Sous l'Empire, le velours de la maison Pernon et Cie fut utilisé à Fontainebleau, tout d'abord en 1804 dans le Deuxième Salon de l'Appartement du pape (une bergère, quatre fauteuils, six chaises en bois sculpté doré et bronzé, couverts en velours fond blanc avec roses et vigne), puis dans la Chambre à coucher de Napoléon aux Tuileries. En 1806, Alexandre Desmazis ordonne de livrer pour la Chambre à coucher de l'Empereur des Petits Appartements de Fontainebleau « 4 lés velours chiné fond blanc dessin à courant de vigne et guirlandes de fleurs [...] provenant de 4 parties de portières rentrées de la Chambre de S. M. l'Empereur à Paris. » L'inventaire de Fontainebleau dressé en 1809 mentionne, pour les Petits Appartements de l'Empereur, rez-de-chaussée, Chambre à coucher, un lit en chaire à prêcher, un canapé, un paulmier, une bergère, quatre fauteuils, deux fauteuils, un écran, un paravent. Une annotation postérieure, non datée, mentionne : « Tout le meuble de cette pièce, qui est en velours fleurs nuées sur fond blanc, est passé, le fond est roux et l'étoffe se casse en divers endroits, il y a longtemps qu'il sert (il faisait partie du mobilier du Directoire). » Le Mobilier national ne conserve plus aucun élément de cette commande.

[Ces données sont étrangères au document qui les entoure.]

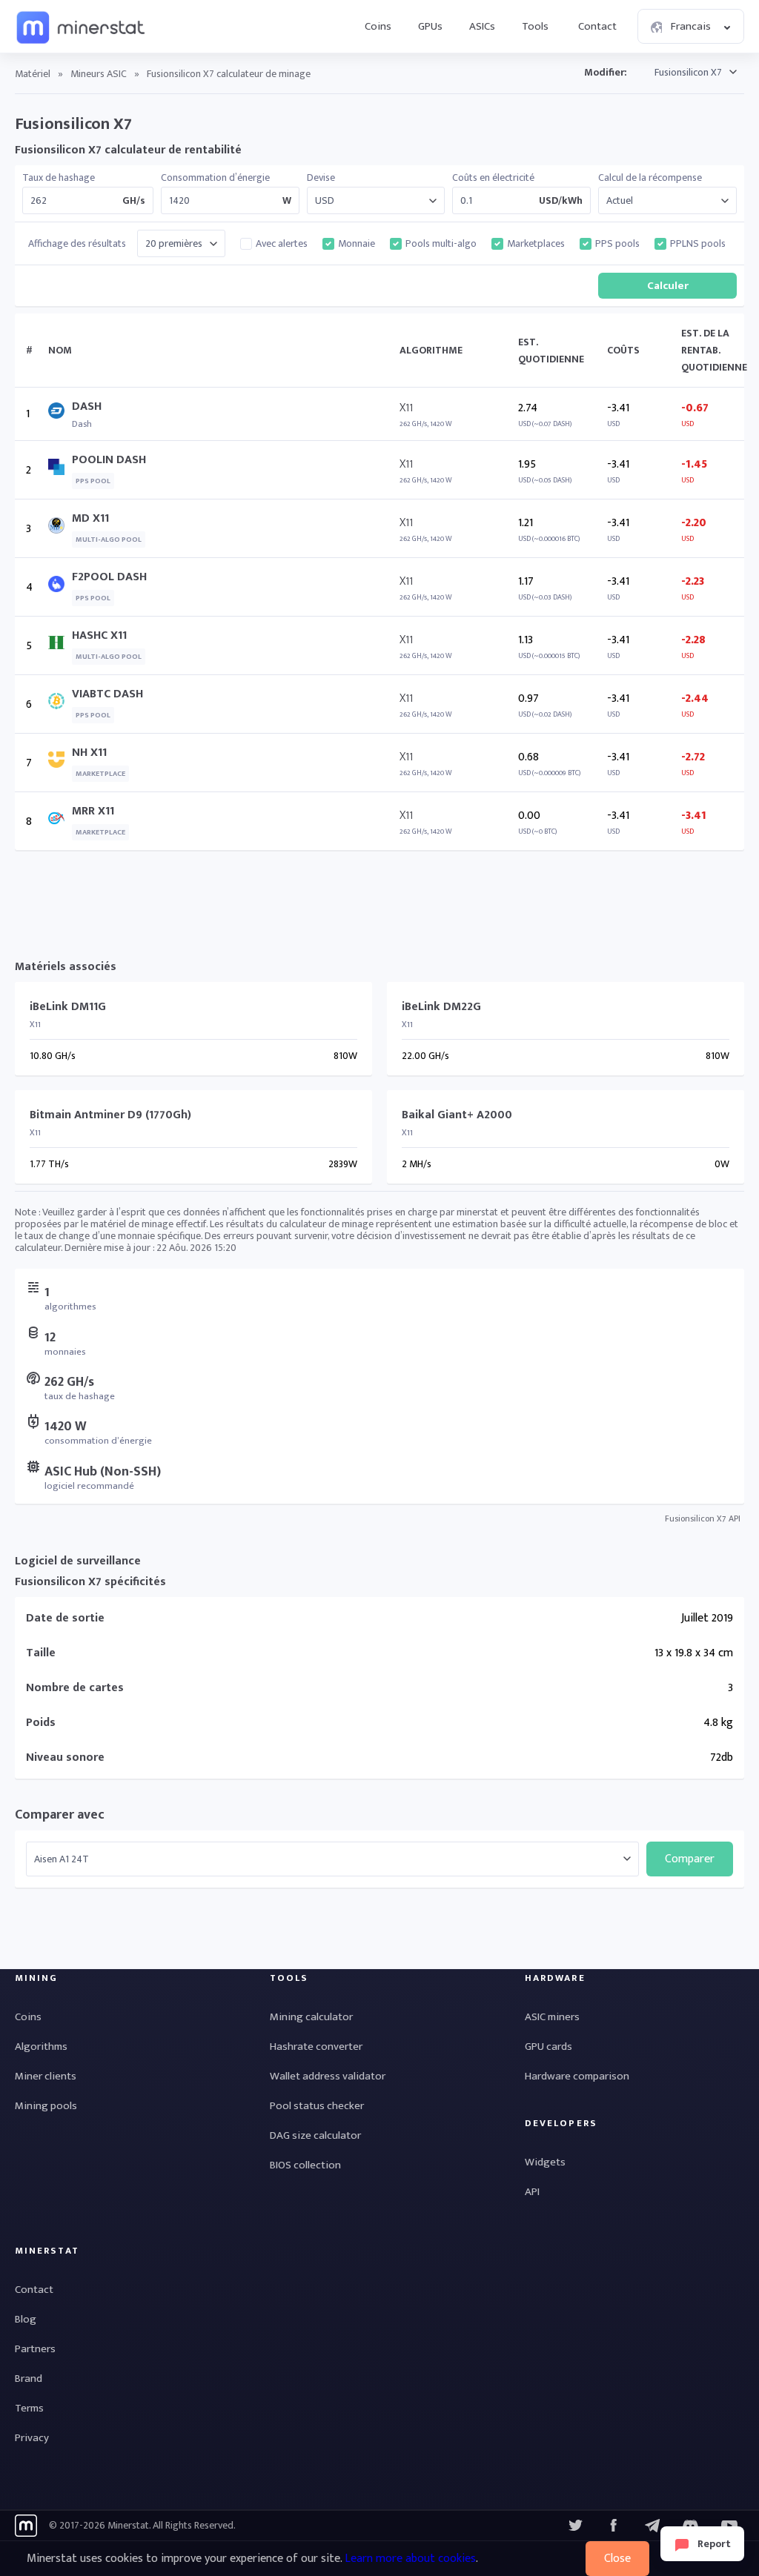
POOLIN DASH (109, 460)
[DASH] (60, 413)
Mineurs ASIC (98, 73)
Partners (35, 2349)
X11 (406, 408)
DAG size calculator (315, 2135)
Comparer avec (60, 1815)
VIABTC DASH (107, 694)
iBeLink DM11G (68, 1007)
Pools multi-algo (441, 244)
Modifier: (605, 72)
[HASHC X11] (60, 645)
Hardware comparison (577, 2076)
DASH (87, 406)
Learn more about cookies (410, 2559)
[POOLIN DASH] (60, 470)
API (532, 2191)
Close (617, 2559)
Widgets (545, 2162)
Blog (25, 2319)
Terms (29, 2408)
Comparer (690, 1859)
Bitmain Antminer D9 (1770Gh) (110, 1115)
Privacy (32, 2438)
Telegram (652, 2525)
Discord (729, 2525)
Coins (378, 26)
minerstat (81, 27)
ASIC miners (552, 2017)
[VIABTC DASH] (60, 704)
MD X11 (90, 518)
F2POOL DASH (109, 577)
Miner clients (45, 2076)
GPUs (430, 26)
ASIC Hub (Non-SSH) (102, 1472)
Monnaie (356, 244)
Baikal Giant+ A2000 (457, 1115)
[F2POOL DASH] (60, 587)
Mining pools (46, 2106)
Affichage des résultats (77, 244)
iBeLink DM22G (441, 1007)
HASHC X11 (99, 635)
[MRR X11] (60, 821)
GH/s (133, 201)
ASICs (482, 26)
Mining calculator (311, 2017)
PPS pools (617, 244)
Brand (28, 2378)
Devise (321, 178)
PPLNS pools (698, 244)
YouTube (691, 2525)
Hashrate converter (316, 2046)
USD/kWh (561, 201)
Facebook (614, 2525)
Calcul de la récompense (650, 178)
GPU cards (548, 2046)
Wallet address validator (327, 2076)
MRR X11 (93, 811)
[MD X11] (60, 528)
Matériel (32, 73)
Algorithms (41, 2046)
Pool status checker (317, 2106)
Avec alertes (282, 244)
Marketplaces (536, 244)
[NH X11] (60, 762)
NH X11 (89, 753)
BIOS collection (305, 2165)
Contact (597, 26)
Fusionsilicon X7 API (702, 1518)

Le musée des Tissus conserve donc un témoignage unique, avec cette laize complète, sur laquelle figure le numéro de patron ; il conserve, en outre, un autre élément de ce meuble en velours chiné (inv. MT 2847). La Fondation Abegg, à Riggisberg, en possède également un fragment (inv. 5000 a), ainsi qu'un morceau de grande (inv. 5001) et de petite bordure (inv. 5000 b).